Both of Tuesday night’s second leg games in the Champions League saw the two teams who were underdogs going in their quarter-final ties prevail.
Liverpool would hold onto their 3-0 first leg lead and even secure a 2-1 win over Manchester Ci
ty which meant the two legs finished 5-1 on aggregate. Meanwhile, Roma stunned Barcelona, winning 3-0 at Stadio Olimpico in an astonishing comeback which saw them go through on away goals after the tie finished 4-4.
In each of these two ties, the key for the victors was an intense high-pressure brand of football that suffocated their opponents more measured and controlled passing games.
In the all-Premier League matchup of Liverpool and Manchester City, much of the pre-match build-up focused on the two managers, Pep Guardiola and Jurgen Klopp, and their contrasting styles of play. In simple terms, where the two coaches’ philosophies differ the most is in how they create and use space.
Guardiola’s City tends to dominate possession just as his great Barcelona team did, moving the ball at speed to find space and exploit the oppositions weak spots. Even in the two Liverpool games, the champions-elect had 66 percent and 68 percent respectively.
Liverpool under Klopp, however, are all about the closing down and the eradication of space. They focus instead on trying to limit their opponent’s time and space on the ball, and on winning the ball as high up the pitch as possible.
In the first leg, Alex Oxlade-Chamberlain’s long-range strike for his side’s second goal was made possible through this high press, and in particlular, James Milner’s crunching tackle on İlkay Gündoğan midway inside the City half.
Despite being counter reactive, Liverpool’s brand of football is an attractive and exciting one with them then aiming to use the pace of Salah, Mane and Firmino to start direct and fast counter attacks after winning the ball. The first goal in that Anfield first leg which saw James Milner’s through ball set Salah away to start the attack being a prime example of this.
With the likes of David Silva and Kevin De Bruyne not being afforded the space to get their sharp passing game going, City became stifled. Their usual fluid attack dissipated as Liverpool snapped at their heels all over the field.
The league leaders were left with no response and resorted to just constantly giving the ball to the tricky and speedy Leroy Sáne on the left wing in the hope he could beat his inexperienced marker Trent Alexander-Arnold. City ended up not even recording a single shot on target, which shows the extent of Liverpool’s dominance.
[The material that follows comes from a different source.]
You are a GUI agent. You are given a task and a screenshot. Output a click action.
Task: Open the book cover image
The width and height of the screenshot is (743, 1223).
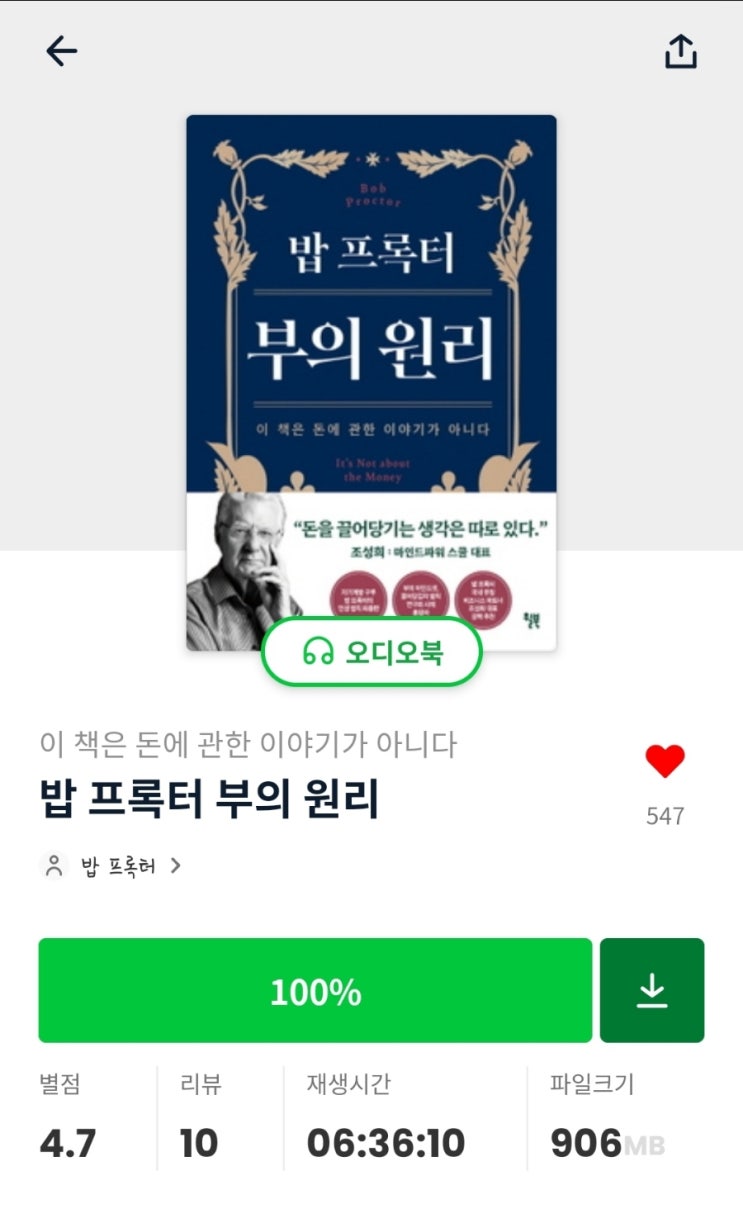tap(371, 383)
The second leg did admittedly see a sharp first half performance from City and they were unfortunate not to be 2-0 up at the break after Sáne’s goal was wrongly adjudged to be offside. However, Liverpool’s press succeeded once again when Firmino nicked Nicolás Otamendi on the way to scoring the winner.
Tuesday’s win brought the number of wins Klopp has over Guardiola to seven, which more than any other manager has notched up against the Catalan and shows how Guardiola’s system can come unstuck against the former Borussia Dortmund manager.
Much like Liverpool, Roma in their second leg adopted the high press and ended up convincingly dismantling Barcelona 3-0.
The ferocity of the Giallorossi’s tackling was almost frightening. Their treatment of Lionel Messi was particularly intense as demonstrated by a clip shown on TV3’s highlights show which was talked through by Brian Kerr. Time and time again, the world’s best player wasn’t given an inch as he harried and hacked, albeit sometimes illegally, by the Roma backline.
It was Roma who surprisingly ended up on top throughout nearly the entirety of the game, and they were perhaps even unlucky not to win by more. Barcelona, on the other hand, looked tired and old especially in midfield where Andrés Iniesta and Sergio Busquets found it difficult to keep up with the game’s relentless pace.
Writing in the Guardian, Jonathan Wilson suggested the reason why Barcelona struggled when Roma got in their faces was that their league matches are usually a cakewalk and thus they have forgotten “how to fight”. Due to this, Wilson suggests sides like Barcelona and Manchester City have forgotten how to defend when a team attacks them. The way Barcelona failed miserably to cope with the presence of Edin Dzeko, who scored Roma’s first goal and won the penalty for the second, would certainly add credence to his claim.
Perhaps another issue is that Barcelona and Manchester City usually face teams who sit extremely deep in their respective leagues. As a result, they may simply forget how to cope when they face a team that actually tries to take the initiative and attack them. It is worth noting that only one of the leaders (Bayern Munich) from Europe’s top five leagues have reached the final four and this could be partially due to them not being tested enough domestically.
Liverpool and Roma will remain underdogs with Bayern and Real Madrid also still in the mix but if their quarter-final displays are anything to go by they should not be taken for granted.